Reescribe todas las entradas siguientes como una lista JSON de cadenas, una por cada línea y sin incluir las líneas en blanco.

DATOS PROPORCIONADOS
# # # #

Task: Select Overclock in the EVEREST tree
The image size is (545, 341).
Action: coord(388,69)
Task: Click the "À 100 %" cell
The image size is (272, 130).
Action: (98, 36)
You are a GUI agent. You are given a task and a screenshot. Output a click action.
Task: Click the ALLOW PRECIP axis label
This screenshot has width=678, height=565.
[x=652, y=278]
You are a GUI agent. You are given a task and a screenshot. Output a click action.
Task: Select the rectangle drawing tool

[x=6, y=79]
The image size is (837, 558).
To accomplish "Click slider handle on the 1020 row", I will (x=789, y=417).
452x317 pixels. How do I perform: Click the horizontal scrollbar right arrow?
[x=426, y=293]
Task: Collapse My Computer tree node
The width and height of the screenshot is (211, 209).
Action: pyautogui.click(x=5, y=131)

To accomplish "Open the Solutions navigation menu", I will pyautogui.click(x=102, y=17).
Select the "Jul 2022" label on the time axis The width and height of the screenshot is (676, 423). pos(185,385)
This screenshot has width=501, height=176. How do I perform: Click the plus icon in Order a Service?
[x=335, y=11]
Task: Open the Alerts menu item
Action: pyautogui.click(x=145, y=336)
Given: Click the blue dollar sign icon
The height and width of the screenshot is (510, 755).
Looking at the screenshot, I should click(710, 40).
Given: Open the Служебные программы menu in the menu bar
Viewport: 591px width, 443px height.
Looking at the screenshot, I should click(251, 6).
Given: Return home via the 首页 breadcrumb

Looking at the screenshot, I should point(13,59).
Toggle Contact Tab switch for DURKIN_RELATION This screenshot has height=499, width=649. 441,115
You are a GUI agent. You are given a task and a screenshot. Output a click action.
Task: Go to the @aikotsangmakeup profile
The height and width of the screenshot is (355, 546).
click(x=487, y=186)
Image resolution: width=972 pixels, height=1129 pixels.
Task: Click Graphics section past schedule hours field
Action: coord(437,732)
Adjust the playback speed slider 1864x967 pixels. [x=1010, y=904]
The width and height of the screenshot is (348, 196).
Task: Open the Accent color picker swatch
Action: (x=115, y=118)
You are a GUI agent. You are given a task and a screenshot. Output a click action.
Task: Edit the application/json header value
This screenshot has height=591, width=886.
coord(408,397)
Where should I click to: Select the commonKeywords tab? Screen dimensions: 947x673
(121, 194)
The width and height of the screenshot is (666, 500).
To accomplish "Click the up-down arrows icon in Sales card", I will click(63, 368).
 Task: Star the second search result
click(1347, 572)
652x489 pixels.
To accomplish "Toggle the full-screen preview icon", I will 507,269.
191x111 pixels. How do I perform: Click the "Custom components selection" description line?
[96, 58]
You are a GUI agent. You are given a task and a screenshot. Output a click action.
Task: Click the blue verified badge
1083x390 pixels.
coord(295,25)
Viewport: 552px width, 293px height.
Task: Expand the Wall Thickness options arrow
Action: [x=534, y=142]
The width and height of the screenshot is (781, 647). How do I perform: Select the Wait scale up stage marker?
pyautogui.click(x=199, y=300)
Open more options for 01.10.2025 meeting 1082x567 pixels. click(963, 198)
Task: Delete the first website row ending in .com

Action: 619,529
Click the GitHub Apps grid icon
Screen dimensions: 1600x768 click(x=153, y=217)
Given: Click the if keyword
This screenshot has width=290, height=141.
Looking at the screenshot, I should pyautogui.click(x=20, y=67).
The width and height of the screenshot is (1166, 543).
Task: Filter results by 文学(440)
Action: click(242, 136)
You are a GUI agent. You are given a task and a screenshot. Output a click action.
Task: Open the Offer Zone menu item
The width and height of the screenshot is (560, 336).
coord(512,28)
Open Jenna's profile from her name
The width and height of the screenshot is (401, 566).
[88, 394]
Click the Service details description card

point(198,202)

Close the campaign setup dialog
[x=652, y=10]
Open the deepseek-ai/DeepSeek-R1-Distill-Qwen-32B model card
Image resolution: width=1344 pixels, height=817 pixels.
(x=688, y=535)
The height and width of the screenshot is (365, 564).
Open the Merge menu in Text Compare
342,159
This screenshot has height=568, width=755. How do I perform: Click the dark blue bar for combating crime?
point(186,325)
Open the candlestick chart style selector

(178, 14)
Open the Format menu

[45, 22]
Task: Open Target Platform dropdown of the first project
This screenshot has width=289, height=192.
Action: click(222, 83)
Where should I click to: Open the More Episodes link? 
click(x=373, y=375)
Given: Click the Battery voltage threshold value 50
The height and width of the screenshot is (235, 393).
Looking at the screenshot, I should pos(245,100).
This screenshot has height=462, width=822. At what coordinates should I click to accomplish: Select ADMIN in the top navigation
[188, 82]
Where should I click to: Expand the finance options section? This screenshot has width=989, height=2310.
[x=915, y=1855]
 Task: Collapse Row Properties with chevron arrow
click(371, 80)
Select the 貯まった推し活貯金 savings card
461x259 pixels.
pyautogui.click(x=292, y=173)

# # # #

RESPUESTA
[
  "Task: Select Overclock in the EVEREST tree",
  "The image size is (545, 341).",
  "Action: coord(388,69)",
  "Task: Click the \"À 100 %\" cell",
  "The image size is (272, 130).",
  "Action: (98, 36)",
  "You are a GUI agent. You are given a task and a screenshot. Output a click action.",
  "Task: Click the ALLOW PRECIP axis label",
  "This screenshot has width=678, height=565.",
  "[x=652, y=278]",
  "You are a GUI agent. You are given a task and a screenshot. Output a click action.",
  "Task: Select the rectangle drawing tool",
  "[x=6, y=79]",
  "The image size is (837, 558).",
  "To accomplish \"Click slider handle on the 1020 row\", I will (x=789, y=417).",
  "452x317 pixels. How do I perform: Click the horizontal scrollbar right arrow?",
  "[x=426, y=293]",
  "Task: Collapse My Computer tree node",
  "The width and height of the screenshot is (211, 209).",
  "Action: pyautogui.click(x=5, y=131)",
  "To accomplish \"Open the Solutions navigation menu\", I will pyautogui.click(x=102, y=17).",
  "Select the \"Jul 2022\" label on the time axis The width and height of the screenshot is (676, 423). pos(185,385)",
  "This screenshot has width=501, height=176. How do I perform: Click the plus icon in Order a Service?",
  "[x=335, y=11]",
  "Task: Open the Alerts menu item",
  "Action: pyautogui.click(x=145, y=336)",
  "Given: Click the blue dollar sign icon",
  "The height and width of the screenshot is (510, 755).",
  "Looking at the screenshot, I should click(710, 40).",
  "Given: Open the Служебные программы menu in the menu bar",
  "Viewport: 591px width, 443px height.",
  "Looking at the screenshot, I should click(251, 6).",
  "Given: Return home via the 首页 breadcrumb",
  "Looking at the screenshot, I should point(13,59).",
  "Toggle Contact Tab switch for DURKIN_RELATION This screenshot has height=499, width=649. 441,115",
  "You are a GUI agent. You are given a task and a screenshot. Output a click action.",
  "Task: Go to the @aikotsangmakeup profile",
  "The height and width of the screenshot is (355, 546).",
  "click(x=487, y=186)",
  "Image resolution: width=972 pixels, height=1129 pixels.",
  "Task: Click Graphics section past schedule hours field",
  "Action: coord(437,732)",
  "Adjust the playback speed slider 1864x967 pixels. [x=1010, y=904]",
  "The width and height of the screenshot is (348, 196).",
  "Task: Open the Accent color picker swatch",
  "Action: (x=115, y=118)",
  "You are a GUI agent. You are given a task and a screenshot. Output a click action.",
  "Task: Edit the application/json header value",
  "This screenshot has height=591, width=886.",
  "coord(408,397)",
  "Where should I click to: Select the commonKeywords tab? Screen dimensions: 947x673",
  "(121, 194)",
  "The width and height of the screenshot is (666, 500).",
  "To accomplish \"Click the up-down arrows icon in Sales card\", I will click(63, 368).",
  " Task: Star the second search result",
  "click(1347, 572)",
  "652x489 pixels.",
  "To accomplish \"Toggle the full-screen preview icon\", I will 507,269.",
  "191x111 pixels. How do I perform: Click the \"Custom components selection\" description line?",
  "[96, 58]",
  "You are a GUI agent. You are given a task and a screenshot. Output a click action.",
  "Task: Click the blue verified badge",
  "1083x390 pixels.",
  "coord(295,25)",
  "Viewport: 552px width, 293px height.",
  "Task: Expand the Wall Thickness options arrow",
  "Action: [x=534, y=142]",
  "The width and height of the screenshot is (781, 647). How do I perform: Select the Wait scale up stage marker?",
  "pyautogui.click(x=199, y=300)",
  "Open more options for 01.10.2025 meeting 1082x567 pixels. click(963, 198)",
  "Task: Delete the first website row ending in .com",
  "Action: 619,529",
  "Click the GitHub Apps grid icon",
  "Screen dimensions: 1600x768 click(x=153, y=217)",
  "Given: Click the if keyword",
  "This screenshot has width=290, height=141.",
  "Looking at the screenshot, I should pyautogui.click(x=20, y=67).",
  "The width and height of the screenshot is (1166, 543).",
  "Task: Filter results by 文学(440)",
  "Action: click(242, 136)",
  "You are a GUI agent. You are given a task and a screenshot. Output a click action.",
  "Task: Open the Offer Zone menu item",
  "The width and height of the screenshot is (560, 336).",
  "coord(512,28)",
  "Open Jenna's profile from her name",
  "The width and height of the screenshot is (401, 566).",
  "[88, 394]",
  "Click the Service details description card",
  "point(198,202)",
  "Close the campaign setup dialog",
  "[x=652, y=10]",
  "Open the deepseek-ai/DeepSeek-R1-Distill-Qwen-32B model card",
  "Image resolution: width=1344 pixels, height=817 pixels.",
  "(x=688, y=535)",
  "The height and width of the screenshot is (365, 564).",
  "Open the Merge menu in Text Compare",
  "342,159",
  "This screenshot has height=568, width=755. How do I perform: Click the dark blue bar for combating crime?",
  "point(186,325)",
  "Open the candlestick chart style selector",
  "(178, 14)",
  "Open the Format menu",
  "[45, 22]",
  "Task: Open Target Platform dropdown of the first project",
  "This screenshot has width=289, height=192.",
  "Action: click(222, 83)",
  "Where should I click to: Open the More Episodes link? ",
  "click(x=373, y=375)",
  "Given: Click the Battery voltage threshold value 50",
  "The height and width of the screenshot is (235, 393).",
  "Looking at the screenshot, I should pos(245,100).",
  "This screenshot has height=462, width=822. At what coordinates should I click to accomplish: Select ADMIN in the top navigation",
  "[188, 82]",
  "Where should I click to: Expand the finance options section? This screenshot has width=989, height=2310.",
  "[x=915, y=1855]",
  " Task: Collapse Row Properties with chevron arrow",
  "click(371, 80)",
  "Select the 貯まった推し活貯金 savings card",
  "461x259 pixels.",
  "pyautogui.click(x=292, y=173)"
]